YOUR GOAL: Print each of the rows below, character for character, with nothing changed or left out.

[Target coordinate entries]

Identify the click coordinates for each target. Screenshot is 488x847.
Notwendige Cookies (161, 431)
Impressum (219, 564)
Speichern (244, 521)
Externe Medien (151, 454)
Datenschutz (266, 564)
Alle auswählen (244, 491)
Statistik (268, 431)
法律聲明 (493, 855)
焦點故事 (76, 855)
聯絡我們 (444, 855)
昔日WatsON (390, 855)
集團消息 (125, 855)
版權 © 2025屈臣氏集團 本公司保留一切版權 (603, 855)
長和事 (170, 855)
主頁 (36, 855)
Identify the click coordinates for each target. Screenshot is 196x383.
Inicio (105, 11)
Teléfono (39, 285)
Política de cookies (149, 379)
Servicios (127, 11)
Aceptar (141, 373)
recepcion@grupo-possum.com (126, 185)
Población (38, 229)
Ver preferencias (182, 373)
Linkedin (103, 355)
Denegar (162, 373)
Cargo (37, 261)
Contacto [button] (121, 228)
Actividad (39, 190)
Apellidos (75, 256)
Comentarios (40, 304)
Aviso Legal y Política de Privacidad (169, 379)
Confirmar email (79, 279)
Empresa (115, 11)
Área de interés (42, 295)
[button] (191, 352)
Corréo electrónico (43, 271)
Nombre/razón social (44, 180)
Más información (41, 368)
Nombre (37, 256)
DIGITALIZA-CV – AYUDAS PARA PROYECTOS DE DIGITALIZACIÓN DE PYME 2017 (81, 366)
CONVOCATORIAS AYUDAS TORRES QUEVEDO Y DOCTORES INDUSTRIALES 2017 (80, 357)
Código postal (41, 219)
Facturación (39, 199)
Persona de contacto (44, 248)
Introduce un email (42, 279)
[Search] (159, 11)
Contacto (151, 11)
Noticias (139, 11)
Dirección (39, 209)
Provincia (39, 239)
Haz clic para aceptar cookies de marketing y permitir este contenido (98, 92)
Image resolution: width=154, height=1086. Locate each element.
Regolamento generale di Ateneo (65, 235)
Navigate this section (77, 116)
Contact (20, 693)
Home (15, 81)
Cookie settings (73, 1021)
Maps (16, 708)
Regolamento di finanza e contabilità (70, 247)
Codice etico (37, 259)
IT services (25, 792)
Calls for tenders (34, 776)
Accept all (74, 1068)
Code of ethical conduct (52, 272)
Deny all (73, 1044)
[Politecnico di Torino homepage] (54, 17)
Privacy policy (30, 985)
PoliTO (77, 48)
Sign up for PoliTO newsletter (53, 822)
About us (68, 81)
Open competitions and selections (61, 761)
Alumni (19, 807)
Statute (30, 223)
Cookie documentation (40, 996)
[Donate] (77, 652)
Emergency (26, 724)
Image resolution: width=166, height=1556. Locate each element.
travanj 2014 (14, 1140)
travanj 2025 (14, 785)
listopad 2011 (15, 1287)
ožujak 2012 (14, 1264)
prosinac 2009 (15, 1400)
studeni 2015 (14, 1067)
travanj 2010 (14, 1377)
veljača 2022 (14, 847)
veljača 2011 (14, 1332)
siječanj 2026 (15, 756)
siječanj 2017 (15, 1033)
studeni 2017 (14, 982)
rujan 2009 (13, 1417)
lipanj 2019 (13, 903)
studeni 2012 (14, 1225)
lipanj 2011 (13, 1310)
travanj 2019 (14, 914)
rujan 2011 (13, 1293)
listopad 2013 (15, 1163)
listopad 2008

ANSWER FOR THE TASK:
Identify the click coordinates for each target. Screenshot is 488x847.
Notwendige Cookies (161, 431)
Impressum (219, 564)
Speichern (244, 521)
Externe Medien (151, 454)
Datenschutz (266, 564)
Alle auswählen (244, 491)
Statistik (268, 431)
法律聲明 (493, 855)
焦點故事 (76, 855)
聯絡我們 (444, 855)
昔日WatsON (390, 855)
集團消息 (125, 855)
版權 © 2025屈臣氏集團 本公司保留一切版權 (603, 855)
長和事 (170, 855)
主頁 (36, 855)
Identify the click coordinates for each target. Screenshot is 196x383.
Inicio (105, 11)
Teléfono (39, 285)
Política de cookies (149, 379)
Servicios (127, 11)
Aceptar (141, 373)
recepcion@grupo-possum.com (126, 185)
Población (38, 229)
Ver preferencias (182, 373)
Linkedin (103, 355)
Denegar (162, 373)
Cargo (37, 261)
Contacto [button] (121, 228)
Actividad (39, 190)
Apellidos (75, 256)
Comentarios (40, 304)
Aviso Legal y Política de Privacidad (169, 379)
Confirmar email (79, 279)
Empresa (115, 11)
Área de interés (42, 295)
[button] (191, 352)
Corréo electrónico (43, 271)
Nombre/razón social (44, 180)
Más información (41, 368)
Nombre (37, 256)
DIGITALIZA-CV – AYUDAS PARA PROYECTOS DE DIGITALIZACIÓN DE PYME 2017 (81, 366)
CONVOCATORIAS AYUDAS TORRES QUEVEDO Y DOCTORES INDUSTRIALES 2017 (80, 357)
Código postal (41, 219)
Facturación (39, 199)
Persona de contacto (44, 248)
Introduce un email (42, 279)
[Search] (159, 11)
Contacto (151, 11)
Noticias (139, 11)
Dirección (39, 209)
Provincia (39, 239)
Haz clic para aceptar cookies de marketing y permitir este contenido (98, 92)
Image resolution: width=154, height=1086. Locate each element.
Regolamento generale di Ateneo (65, 235)
Navigate this section (77, 116)
Contact (20, 693)
Home (15, 81)
Cookie settings (73, 1021)
Maps (16, 708)
Regolamento di finanza e contabilità (70, 247)
Codice etico (37, 259)
IT services (25, 792)
Calls for tenders (34, 776)
Accept all (74, 1068)
Code of ethical conduct (52, 272)
Deny all (73, 1044)
[Politecnico di Torino homepage] (54, 17)
Privacy policy (30, 985)
PoliTO (77, 48)
Sign up for PoliTO newsletter (53, 822)
About us (68, 81)
Open competitions and selections (61, 761)
Alumni (19, 807)
Statute (30, 223)
Cookie documentation (40, 996)
[Donate] (77, 652)
Emergency (26, 724)
Image resolution: width=166, height=1556. Locate each element.
travanj 2014 (14, 1140)
travanj 2025 (14, 785)
listopad 2011 (15, 1287)
ožujak 2012 (14, 1264)
prosinac 2009 (15, 1400)
studeni 2015 (14, 1067)
travanj 2010 (14, 1377)
veljača 2022 (14, 847)
veljača 2011 (14, 1332)
siječanj 2026 (15, 756)
siječanj 2017 (15, 1033)
studeni 2017 (14, 982)
rujan 2009 (13, 1417)
lipanj 2019 (13, 903)
studeni 2012 (14, 1225)
lipanj 2011 (13, 1310)
travanj 2019 (14, 914)
rujan 2011 (13, 1293)
listopad 2013 (15, 1163)
listopad 2008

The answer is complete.